◆ **Information shown**:

——

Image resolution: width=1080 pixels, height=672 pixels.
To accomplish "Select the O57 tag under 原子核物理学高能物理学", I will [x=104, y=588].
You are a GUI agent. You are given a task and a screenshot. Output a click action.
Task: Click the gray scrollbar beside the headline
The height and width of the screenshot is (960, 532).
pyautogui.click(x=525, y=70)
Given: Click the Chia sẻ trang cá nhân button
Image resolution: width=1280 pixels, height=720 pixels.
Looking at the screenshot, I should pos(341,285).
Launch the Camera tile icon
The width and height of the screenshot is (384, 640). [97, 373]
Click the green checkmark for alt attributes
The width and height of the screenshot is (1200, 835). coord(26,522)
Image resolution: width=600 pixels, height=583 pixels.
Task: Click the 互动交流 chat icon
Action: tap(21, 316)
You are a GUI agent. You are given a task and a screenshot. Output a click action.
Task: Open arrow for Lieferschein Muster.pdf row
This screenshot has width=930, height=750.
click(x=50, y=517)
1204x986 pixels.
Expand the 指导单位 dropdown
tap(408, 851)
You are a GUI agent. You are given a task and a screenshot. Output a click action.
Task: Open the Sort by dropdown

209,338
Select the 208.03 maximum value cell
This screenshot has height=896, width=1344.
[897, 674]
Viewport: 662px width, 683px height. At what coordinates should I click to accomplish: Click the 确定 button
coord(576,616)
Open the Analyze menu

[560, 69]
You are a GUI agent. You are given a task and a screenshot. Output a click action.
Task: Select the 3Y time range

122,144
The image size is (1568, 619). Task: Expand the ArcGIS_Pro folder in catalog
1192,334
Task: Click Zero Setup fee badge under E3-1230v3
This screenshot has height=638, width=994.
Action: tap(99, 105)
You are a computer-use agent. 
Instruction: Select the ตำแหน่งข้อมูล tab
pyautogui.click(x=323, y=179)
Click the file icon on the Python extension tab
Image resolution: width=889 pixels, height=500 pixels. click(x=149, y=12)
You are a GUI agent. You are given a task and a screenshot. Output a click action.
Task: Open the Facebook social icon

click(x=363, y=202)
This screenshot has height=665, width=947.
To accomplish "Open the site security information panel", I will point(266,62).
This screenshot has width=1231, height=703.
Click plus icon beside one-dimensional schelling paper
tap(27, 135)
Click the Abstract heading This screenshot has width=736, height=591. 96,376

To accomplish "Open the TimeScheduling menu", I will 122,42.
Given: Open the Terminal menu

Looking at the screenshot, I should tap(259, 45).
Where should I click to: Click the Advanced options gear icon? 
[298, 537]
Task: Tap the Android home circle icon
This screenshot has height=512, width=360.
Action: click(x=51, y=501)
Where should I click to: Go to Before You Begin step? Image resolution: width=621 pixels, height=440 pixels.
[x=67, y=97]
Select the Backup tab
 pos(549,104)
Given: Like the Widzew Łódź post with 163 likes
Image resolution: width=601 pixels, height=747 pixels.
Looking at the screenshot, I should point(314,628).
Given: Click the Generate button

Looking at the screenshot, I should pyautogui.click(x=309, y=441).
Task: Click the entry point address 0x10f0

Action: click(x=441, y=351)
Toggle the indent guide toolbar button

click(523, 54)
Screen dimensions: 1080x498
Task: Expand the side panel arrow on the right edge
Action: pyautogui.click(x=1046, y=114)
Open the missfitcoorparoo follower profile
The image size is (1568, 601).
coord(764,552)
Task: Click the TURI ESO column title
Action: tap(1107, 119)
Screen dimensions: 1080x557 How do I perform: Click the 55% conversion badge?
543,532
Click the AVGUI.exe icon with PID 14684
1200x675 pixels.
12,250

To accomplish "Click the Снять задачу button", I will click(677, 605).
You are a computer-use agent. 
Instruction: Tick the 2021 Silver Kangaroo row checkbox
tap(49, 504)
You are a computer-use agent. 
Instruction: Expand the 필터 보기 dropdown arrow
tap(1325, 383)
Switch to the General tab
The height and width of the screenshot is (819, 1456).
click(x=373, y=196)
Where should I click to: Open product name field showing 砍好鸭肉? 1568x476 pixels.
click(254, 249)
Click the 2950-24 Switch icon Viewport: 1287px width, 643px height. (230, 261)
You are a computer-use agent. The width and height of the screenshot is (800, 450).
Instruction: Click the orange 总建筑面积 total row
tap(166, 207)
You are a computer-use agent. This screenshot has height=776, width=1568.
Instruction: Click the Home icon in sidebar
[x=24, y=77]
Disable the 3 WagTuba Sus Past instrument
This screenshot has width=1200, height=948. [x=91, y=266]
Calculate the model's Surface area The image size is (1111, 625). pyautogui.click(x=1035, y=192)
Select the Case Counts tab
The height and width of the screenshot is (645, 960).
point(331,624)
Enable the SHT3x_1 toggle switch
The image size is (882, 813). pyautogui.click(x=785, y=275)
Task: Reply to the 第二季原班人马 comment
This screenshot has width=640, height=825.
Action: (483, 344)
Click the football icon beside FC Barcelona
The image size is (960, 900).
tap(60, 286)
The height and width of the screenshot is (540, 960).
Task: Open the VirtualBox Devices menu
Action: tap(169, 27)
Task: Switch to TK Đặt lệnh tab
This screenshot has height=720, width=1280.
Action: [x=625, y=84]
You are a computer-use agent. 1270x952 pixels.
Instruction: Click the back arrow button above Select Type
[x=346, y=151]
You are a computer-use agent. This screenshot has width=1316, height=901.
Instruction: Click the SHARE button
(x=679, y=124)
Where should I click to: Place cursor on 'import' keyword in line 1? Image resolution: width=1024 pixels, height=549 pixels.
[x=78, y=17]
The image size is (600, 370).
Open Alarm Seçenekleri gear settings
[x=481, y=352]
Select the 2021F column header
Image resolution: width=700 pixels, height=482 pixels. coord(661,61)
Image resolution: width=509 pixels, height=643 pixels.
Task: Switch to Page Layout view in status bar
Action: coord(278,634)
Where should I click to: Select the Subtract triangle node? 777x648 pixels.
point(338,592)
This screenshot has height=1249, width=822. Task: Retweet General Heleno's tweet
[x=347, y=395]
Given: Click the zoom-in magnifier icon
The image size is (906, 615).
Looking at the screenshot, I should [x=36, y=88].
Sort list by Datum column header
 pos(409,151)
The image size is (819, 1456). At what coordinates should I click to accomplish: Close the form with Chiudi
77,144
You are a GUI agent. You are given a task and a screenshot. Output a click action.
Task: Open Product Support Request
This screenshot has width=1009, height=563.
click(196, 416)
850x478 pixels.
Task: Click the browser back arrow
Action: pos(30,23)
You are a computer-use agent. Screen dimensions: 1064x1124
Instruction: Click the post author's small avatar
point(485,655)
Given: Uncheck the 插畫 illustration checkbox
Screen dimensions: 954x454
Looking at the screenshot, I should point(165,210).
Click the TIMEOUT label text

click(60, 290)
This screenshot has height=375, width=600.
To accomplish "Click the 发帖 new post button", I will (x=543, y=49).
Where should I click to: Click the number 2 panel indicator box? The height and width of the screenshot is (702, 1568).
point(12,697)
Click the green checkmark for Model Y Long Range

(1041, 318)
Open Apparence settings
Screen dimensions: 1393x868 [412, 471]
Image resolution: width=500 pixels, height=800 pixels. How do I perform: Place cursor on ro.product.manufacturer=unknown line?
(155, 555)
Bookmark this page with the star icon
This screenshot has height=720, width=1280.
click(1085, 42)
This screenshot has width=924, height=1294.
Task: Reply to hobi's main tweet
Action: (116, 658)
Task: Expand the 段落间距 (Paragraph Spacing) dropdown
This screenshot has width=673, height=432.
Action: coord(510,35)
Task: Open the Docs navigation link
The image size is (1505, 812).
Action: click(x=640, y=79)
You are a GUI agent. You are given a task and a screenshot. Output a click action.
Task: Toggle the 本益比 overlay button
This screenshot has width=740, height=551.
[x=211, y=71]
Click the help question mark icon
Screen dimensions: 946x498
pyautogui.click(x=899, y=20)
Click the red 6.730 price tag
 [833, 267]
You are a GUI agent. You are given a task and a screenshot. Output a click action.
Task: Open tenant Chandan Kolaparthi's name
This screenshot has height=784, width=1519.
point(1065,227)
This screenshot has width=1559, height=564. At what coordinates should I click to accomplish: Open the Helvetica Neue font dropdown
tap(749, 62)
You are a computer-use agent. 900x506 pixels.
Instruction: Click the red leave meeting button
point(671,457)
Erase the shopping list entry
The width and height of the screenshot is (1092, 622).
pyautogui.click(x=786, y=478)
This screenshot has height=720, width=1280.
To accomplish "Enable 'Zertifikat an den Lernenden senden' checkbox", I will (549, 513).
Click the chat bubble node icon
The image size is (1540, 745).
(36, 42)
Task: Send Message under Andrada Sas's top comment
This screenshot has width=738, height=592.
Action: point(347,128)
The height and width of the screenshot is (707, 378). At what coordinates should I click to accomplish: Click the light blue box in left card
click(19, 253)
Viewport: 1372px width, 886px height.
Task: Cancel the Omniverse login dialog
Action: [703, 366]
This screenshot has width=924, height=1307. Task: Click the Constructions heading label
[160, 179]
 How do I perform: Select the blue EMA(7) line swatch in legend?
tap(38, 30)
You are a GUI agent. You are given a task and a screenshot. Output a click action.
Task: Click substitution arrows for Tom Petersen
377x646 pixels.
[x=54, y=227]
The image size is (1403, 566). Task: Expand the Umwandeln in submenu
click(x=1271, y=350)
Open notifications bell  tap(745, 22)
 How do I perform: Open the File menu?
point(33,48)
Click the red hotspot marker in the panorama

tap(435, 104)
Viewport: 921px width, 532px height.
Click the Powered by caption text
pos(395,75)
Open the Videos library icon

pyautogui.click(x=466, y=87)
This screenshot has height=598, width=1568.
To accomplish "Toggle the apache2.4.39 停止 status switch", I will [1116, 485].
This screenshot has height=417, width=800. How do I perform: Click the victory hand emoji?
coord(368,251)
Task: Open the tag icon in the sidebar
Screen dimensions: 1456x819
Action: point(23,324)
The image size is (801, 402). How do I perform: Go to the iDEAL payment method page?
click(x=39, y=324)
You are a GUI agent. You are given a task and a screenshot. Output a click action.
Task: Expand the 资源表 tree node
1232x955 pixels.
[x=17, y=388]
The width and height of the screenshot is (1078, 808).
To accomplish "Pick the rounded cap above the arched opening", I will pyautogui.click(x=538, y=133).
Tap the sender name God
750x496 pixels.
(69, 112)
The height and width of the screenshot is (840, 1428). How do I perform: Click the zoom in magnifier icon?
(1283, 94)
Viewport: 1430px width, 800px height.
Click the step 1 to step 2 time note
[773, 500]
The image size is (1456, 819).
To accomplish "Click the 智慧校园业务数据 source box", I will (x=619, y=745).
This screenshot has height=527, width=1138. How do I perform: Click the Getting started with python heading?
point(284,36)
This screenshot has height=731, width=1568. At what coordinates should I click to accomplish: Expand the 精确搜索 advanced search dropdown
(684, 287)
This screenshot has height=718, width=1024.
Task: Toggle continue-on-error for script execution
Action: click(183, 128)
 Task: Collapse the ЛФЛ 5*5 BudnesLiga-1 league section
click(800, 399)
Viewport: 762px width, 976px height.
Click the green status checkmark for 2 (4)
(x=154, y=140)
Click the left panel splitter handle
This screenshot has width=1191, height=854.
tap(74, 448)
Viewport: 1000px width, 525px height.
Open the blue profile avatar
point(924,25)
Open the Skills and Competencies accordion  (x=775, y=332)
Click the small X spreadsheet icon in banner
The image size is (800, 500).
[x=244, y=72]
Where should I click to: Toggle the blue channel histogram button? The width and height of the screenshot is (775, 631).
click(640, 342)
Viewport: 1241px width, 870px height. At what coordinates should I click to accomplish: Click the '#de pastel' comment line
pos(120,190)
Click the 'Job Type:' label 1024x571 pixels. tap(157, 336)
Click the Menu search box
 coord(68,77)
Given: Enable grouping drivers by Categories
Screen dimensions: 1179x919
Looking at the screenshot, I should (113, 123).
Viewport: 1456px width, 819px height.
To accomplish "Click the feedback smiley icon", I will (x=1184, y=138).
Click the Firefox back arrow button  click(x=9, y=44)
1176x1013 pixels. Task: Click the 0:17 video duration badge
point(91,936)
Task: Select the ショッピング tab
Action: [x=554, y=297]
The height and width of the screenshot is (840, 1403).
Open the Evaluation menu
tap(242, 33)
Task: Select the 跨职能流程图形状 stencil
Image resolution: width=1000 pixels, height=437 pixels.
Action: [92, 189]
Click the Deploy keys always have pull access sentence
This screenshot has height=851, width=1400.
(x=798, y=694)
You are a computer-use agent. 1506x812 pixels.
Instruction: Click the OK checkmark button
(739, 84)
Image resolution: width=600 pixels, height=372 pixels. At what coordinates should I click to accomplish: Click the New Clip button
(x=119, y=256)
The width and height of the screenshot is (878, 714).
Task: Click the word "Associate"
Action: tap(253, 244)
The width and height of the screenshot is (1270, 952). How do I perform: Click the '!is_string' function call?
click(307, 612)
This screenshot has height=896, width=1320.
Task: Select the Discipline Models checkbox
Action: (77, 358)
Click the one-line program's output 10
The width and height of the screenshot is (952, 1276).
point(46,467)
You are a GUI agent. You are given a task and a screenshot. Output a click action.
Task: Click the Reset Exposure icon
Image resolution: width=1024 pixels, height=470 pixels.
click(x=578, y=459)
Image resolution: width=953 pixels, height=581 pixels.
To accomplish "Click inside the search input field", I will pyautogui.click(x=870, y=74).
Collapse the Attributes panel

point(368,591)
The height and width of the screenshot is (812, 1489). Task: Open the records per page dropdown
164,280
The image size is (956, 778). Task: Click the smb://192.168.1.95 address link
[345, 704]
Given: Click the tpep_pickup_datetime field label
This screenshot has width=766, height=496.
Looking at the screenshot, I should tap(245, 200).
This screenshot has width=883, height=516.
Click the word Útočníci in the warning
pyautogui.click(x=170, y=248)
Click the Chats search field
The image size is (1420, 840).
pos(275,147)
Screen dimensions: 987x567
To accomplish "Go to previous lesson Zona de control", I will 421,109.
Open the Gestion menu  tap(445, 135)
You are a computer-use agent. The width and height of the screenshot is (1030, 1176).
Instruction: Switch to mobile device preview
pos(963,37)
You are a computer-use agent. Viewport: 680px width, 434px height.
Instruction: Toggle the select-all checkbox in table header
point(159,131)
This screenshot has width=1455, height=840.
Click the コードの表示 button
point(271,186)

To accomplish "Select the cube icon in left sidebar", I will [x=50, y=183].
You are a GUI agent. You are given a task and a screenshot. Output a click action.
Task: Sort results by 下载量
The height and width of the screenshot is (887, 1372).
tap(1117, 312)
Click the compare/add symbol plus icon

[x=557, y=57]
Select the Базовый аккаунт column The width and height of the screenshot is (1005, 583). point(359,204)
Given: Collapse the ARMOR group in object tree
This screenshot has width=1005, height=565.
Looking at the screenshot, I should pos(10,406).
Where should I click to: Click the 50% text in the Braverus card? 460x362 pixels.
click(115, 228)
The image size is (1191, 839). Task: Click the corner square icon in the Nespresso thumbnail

——

◆ **What is expected**: Print verbatim the stretch of the listing above from the line containing "Given: Click the tpep_pickup_datetime" through the line containing "pos(963,37)", including both of those lines.

◆ **Final result**:
Given: Click the tpep_pickup_datetime field label
This screenshot has width=766, height=496.
Looking at the screenshot, I should tap(245, 200).
This screenshot has width=883, height=516.
Click the word Útočníci in the warning
pyautogui.click(x=170, y=248)
Click the Chats search field
The image size is (1420, 840).
pos(275,147)
Screen dimensions: 987x567
To accomplish "Go to previous lesson Zona de control", I will 421,109.
Open the Gestion menu  tap(445, 135)
You are a computer-use agent. The width and height of the screenshot is (1030, 1176).
Instruction: Switch to mobile device preview
pos(963,37)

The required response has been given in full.